Parmi les images les plus commentées figurent ces échanges spontanés de maillots, d'écharpes et parfois même de drapeaux entre supporters des deux pays. Loin d'effacer la rivalité sportive, ces gestes lui ont donné un visage plus humain. Ils ont rappelé que l'on peut défendre passionnément ses couleurs tout en respectant celles des autres.
Cette attitude a trouvé un écho particulier auprès des supporters des Eléphants. Dans les commentaires publiés sur Facebook, X ou TikTok, certains internautes ont salué « l'élégance » et « l'esprit sportif » des fans équatoriens. D'autres ont affirmé qu'ils suivraient désormais avec intérêt le parcours de la sélection sud-américaine.
Cette sympathie n'est pas anodine. Le football a toujours été l'un des plus puissants vecteurs de rencontre entre les peuples. Une Coupe du monde ne se résume pas à une succession de matchs. Elle est aussi un espace où se croisent des cultures, des langues, des traditions et des façons différentes de vivre la passion du sport.
À travers leurs chants, leurs tenues colorées et leur enthousiasme communicatif, les Équatoriens ont donné à voir une facette accueillante de leur pays. La majorité des Ivoiriens découvrait un peuple dont elle ignorait souvent l'histoire, la culture ou même la place qu'occupe le football dans la société.
Au fond, ce qui a séduit n'est pas seulement le comportement des supporters. C'est l’image que cette attitude renvoie. Dans un contexte où le football est parfois associé à la violence, aux insultes ou aux affrontements entre groupes rivaux, voir des supporters échanger des souvenirs, poser ensemble pour des photos ou célébrer simplement la fête du football apparaît presque comme une bouffée d'air frais.

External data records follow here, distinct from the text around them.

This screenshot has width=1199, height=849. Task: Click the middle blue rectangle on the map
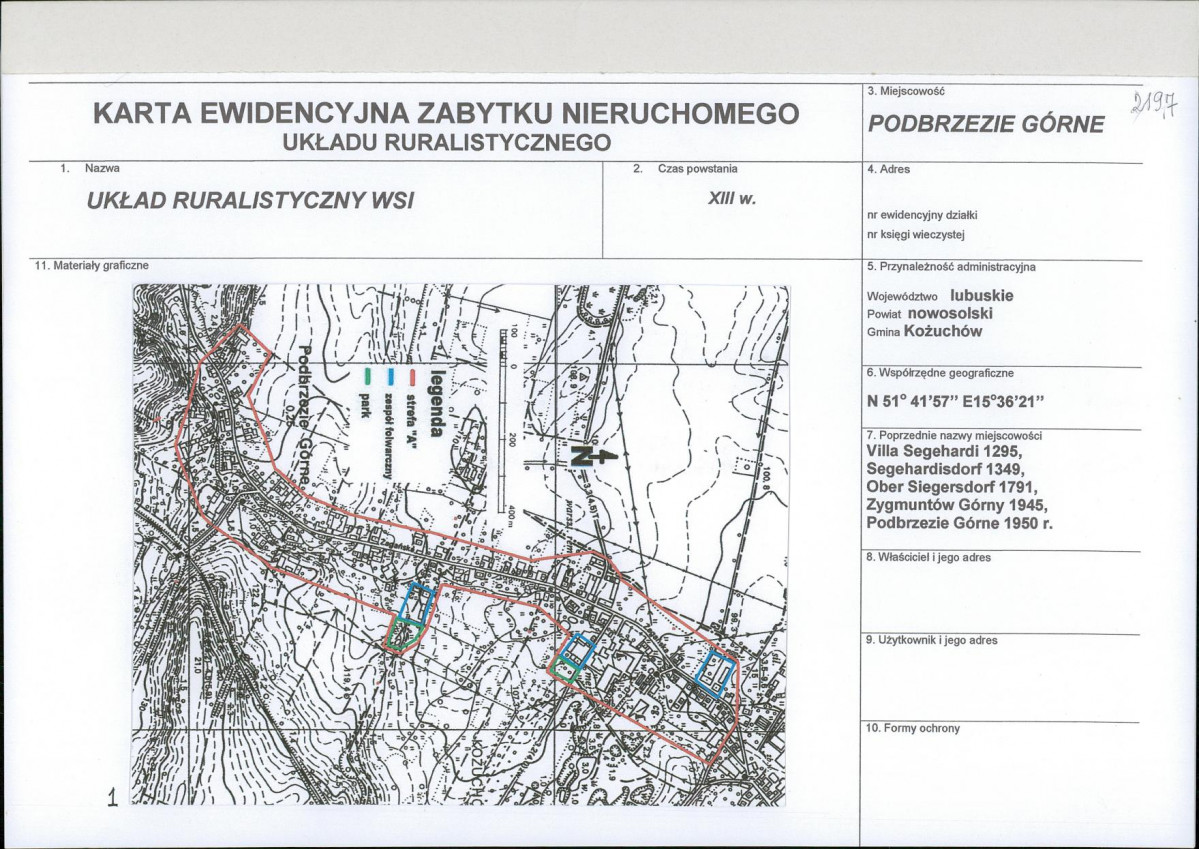[x=577, y=650]
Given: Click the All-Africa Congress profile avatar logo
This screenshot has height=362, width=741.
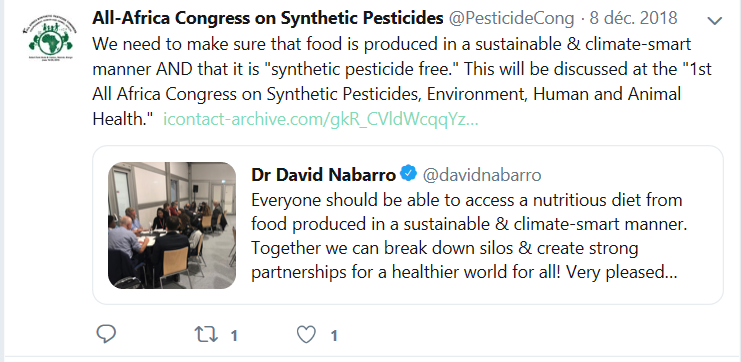Looking at the screenshot, I should coord(50,35).

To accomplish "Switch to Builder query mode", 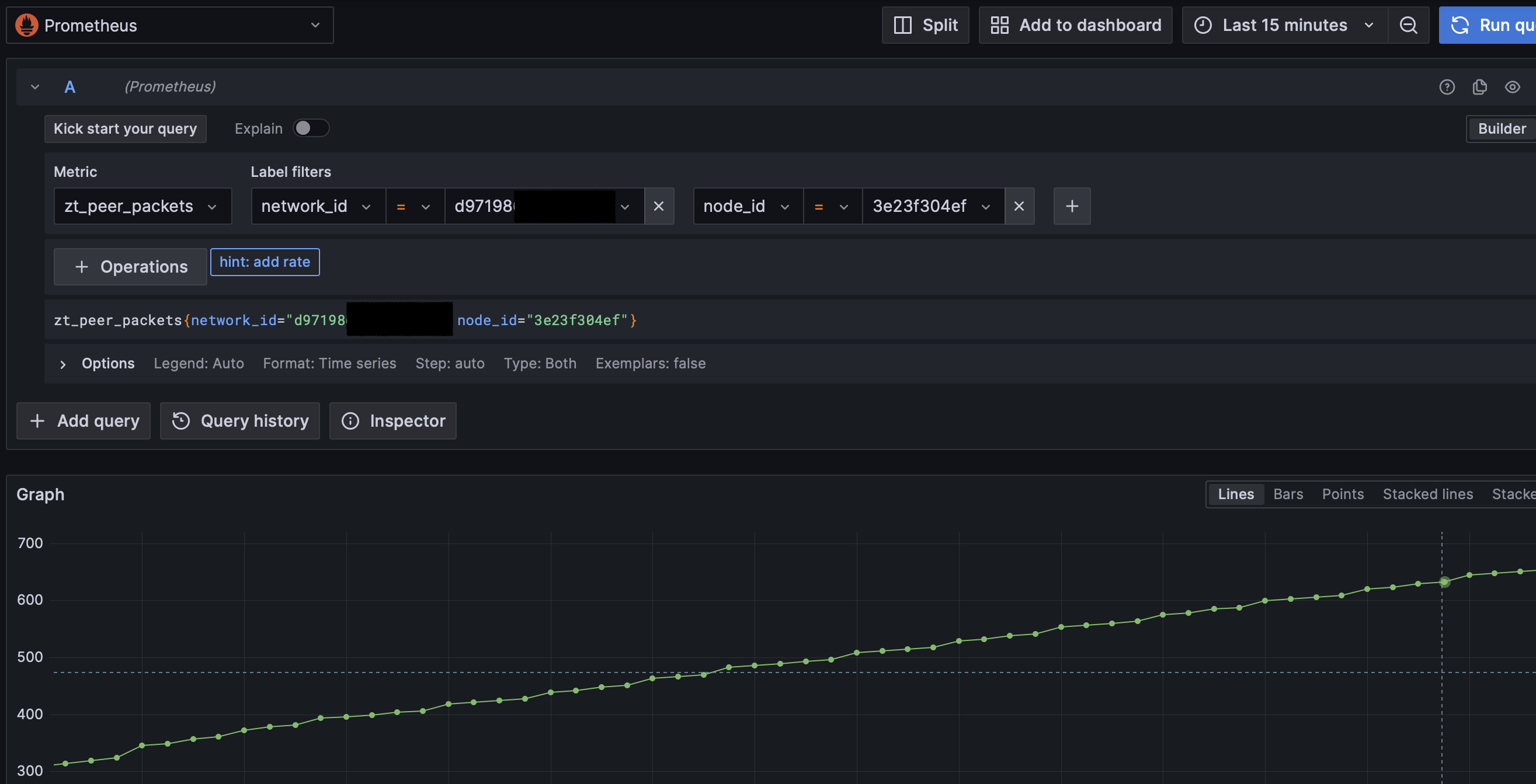I will [x=1502, y=129].
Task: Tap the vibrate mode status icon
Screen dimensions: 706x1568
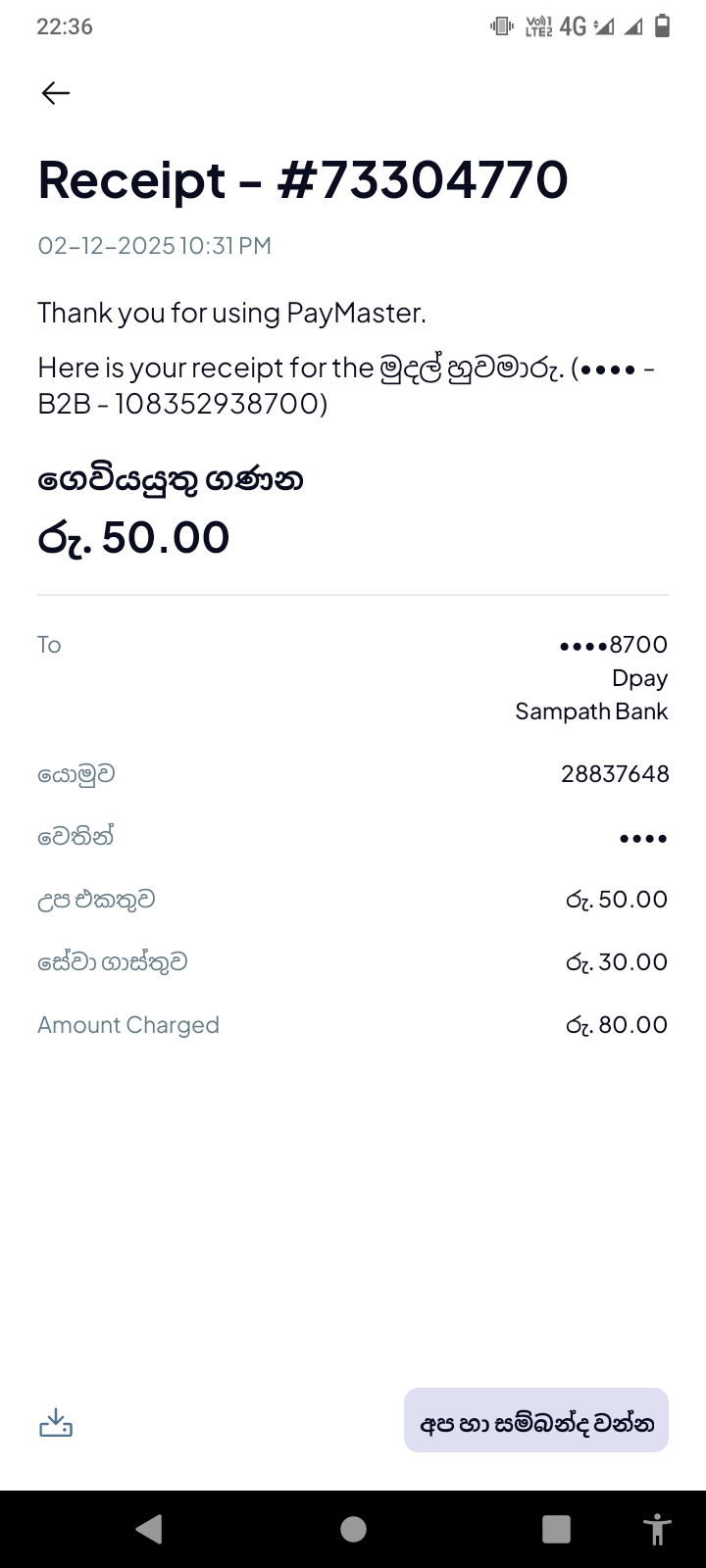Action: [x=502, y=26]
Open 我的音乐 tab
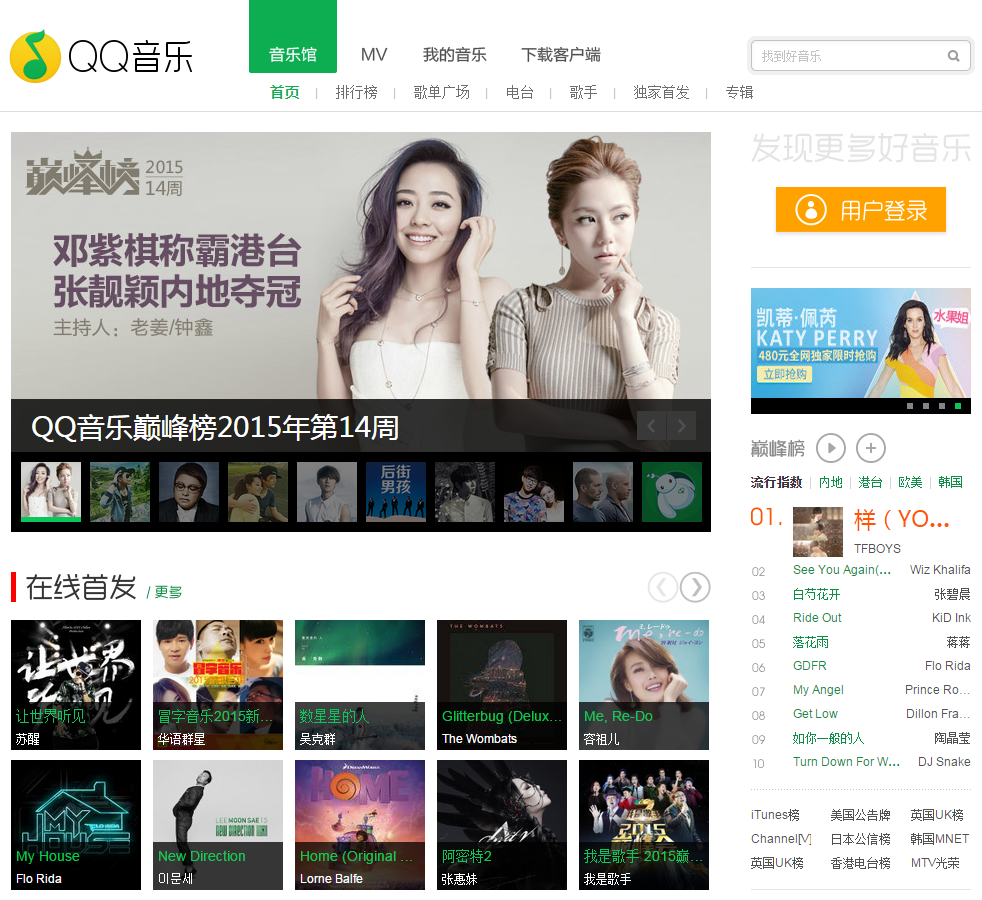This screenshot has width=982, height=900. coord(454,55)
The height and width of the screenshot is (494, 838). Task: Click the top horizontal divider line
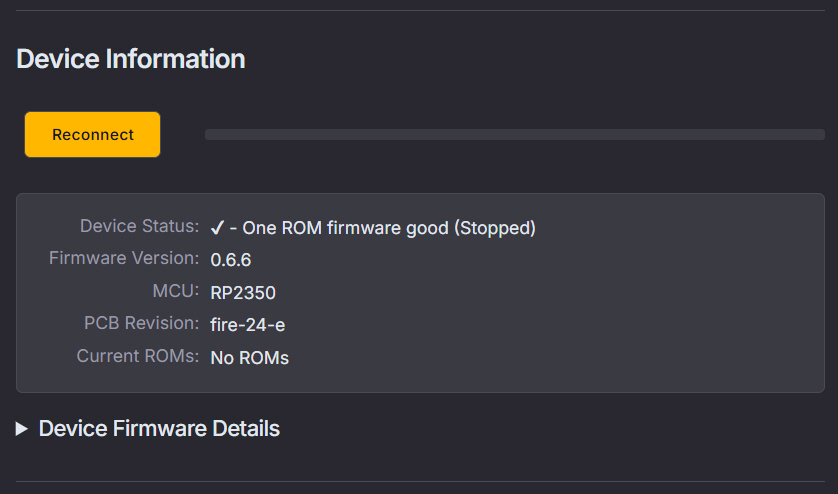(419, 11)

La scène n'a rien d'extraordinaire en soi. Pourtant, elle dit beaucoup. Elle rappelle que le sport est capable de créer des liens là où il n'existait auparavant qu'une méconnaissance mutuelle. Entre la Côte d'Ivoire et l'Équateur, séparés par un océan, il n'existe ni histoire commune majeure ni relations particulièrement médiatisées. Mais pendant quelques jours, grâce au football, des milliers de personnes ont appris à se regarder autrement.
C'est sans doute l'une des plus belles leçons de cette Coupe du monde. Les résultats, les classements et les statistiques finiront par être oubliés. Les souvenirs de fraternité, eux, ont souvent une durée de vie beaucoup plus longue.
La Côte d'Ivoire a gagné le match. Les Équatoriens, eux, ont gagné quelque chose de différent : l'estime et l'affection de nombreux supporters ivoiriens.
Et parfois, dans le grand livre du football, ce n'est pas la moindre des victoires.